*PROVIDED DATA:*
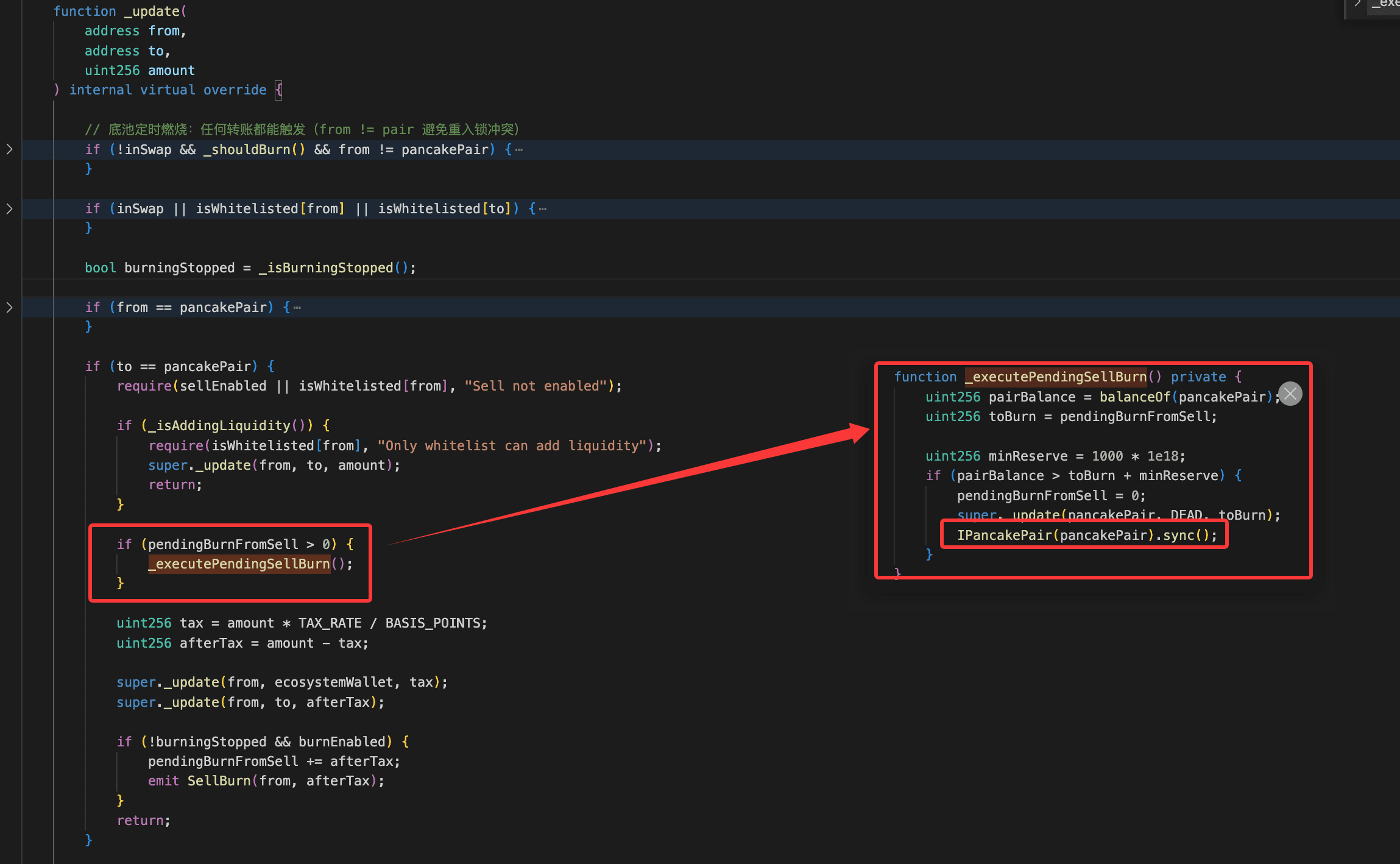Click ellipsis after '!= pancakePair) {' to unfold
Image resolution: width=1400 pixels, height=864 pixels.
coord(519,150)
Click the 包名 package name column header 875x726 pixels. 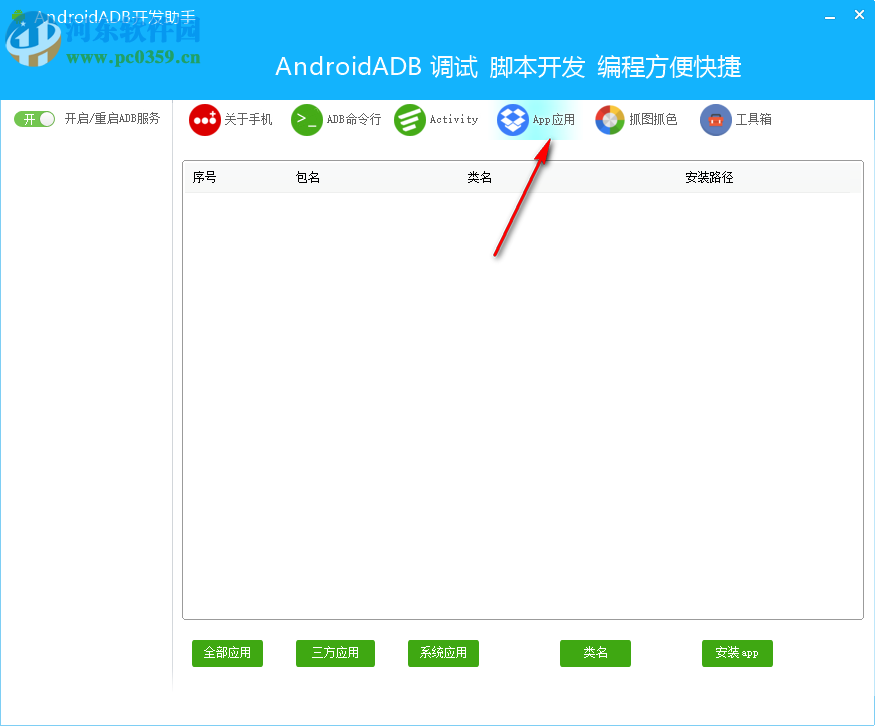308,177
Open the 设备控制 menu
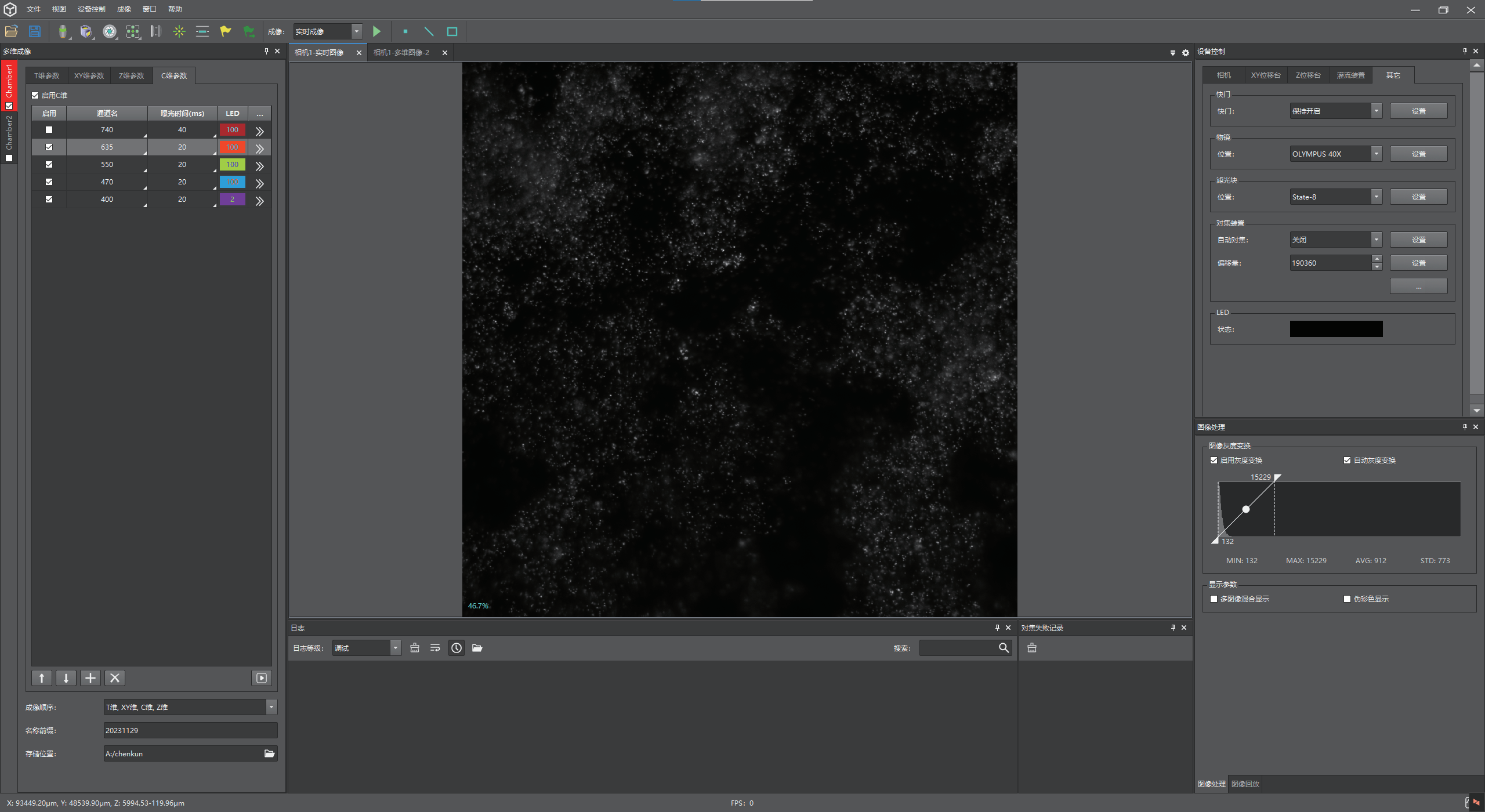This screenshot has height=812, width=1485. pyautogui.click(x=92, y=9)
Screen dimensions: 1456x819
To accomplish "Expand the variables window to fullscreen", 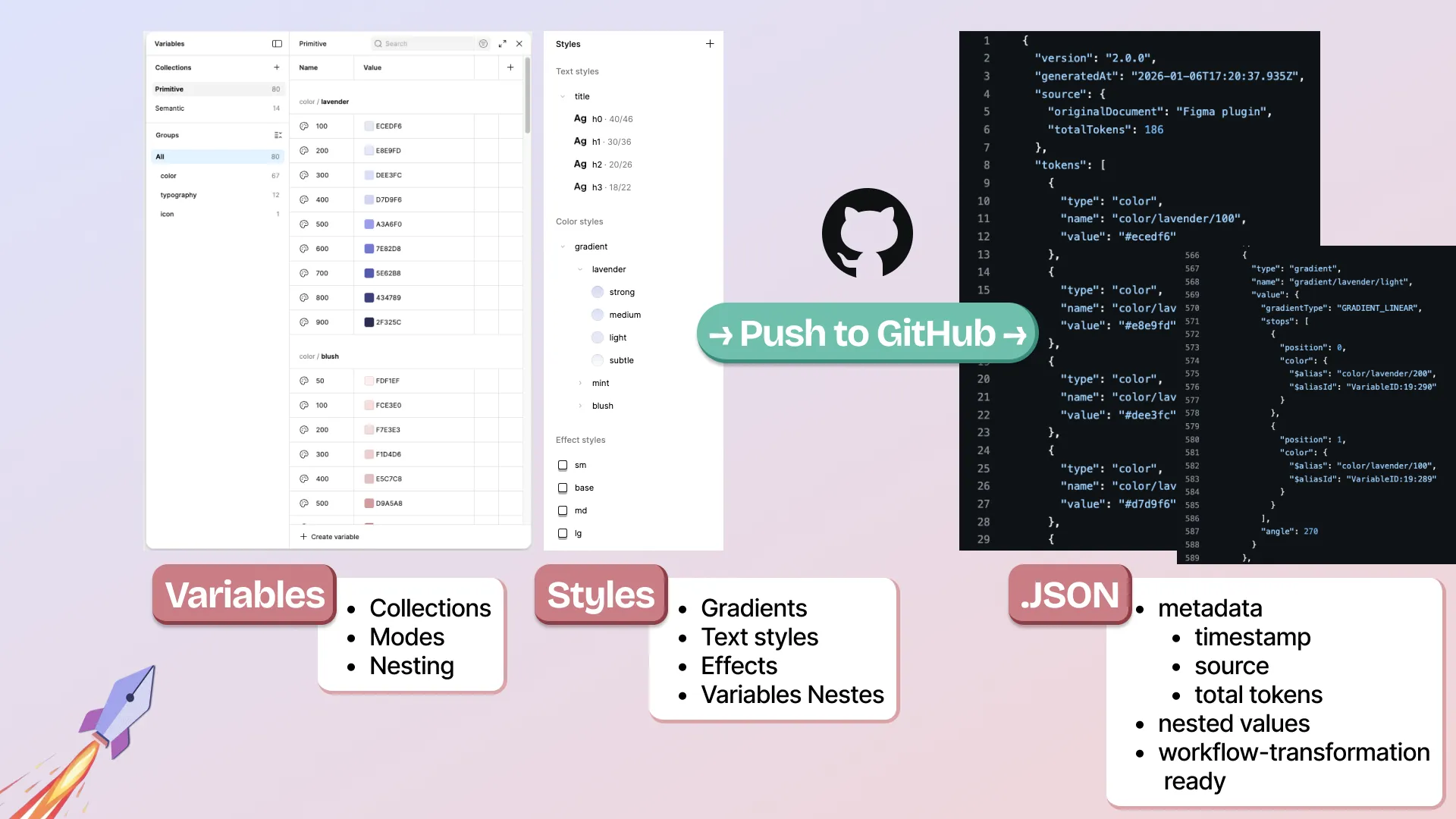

*WRITTEN EXERCISE:* Can you put every line from the one containing "Screen dimensions: 1456x819" through the end of the material into a JSON list of strings, one string per line, with blank lines skipped and the pictures left out?

*TASK RESULT:*
[
  "Screen dimensions: 1456x819",
  "To accomplish \"Expand the variables window to fullscreen\", "
]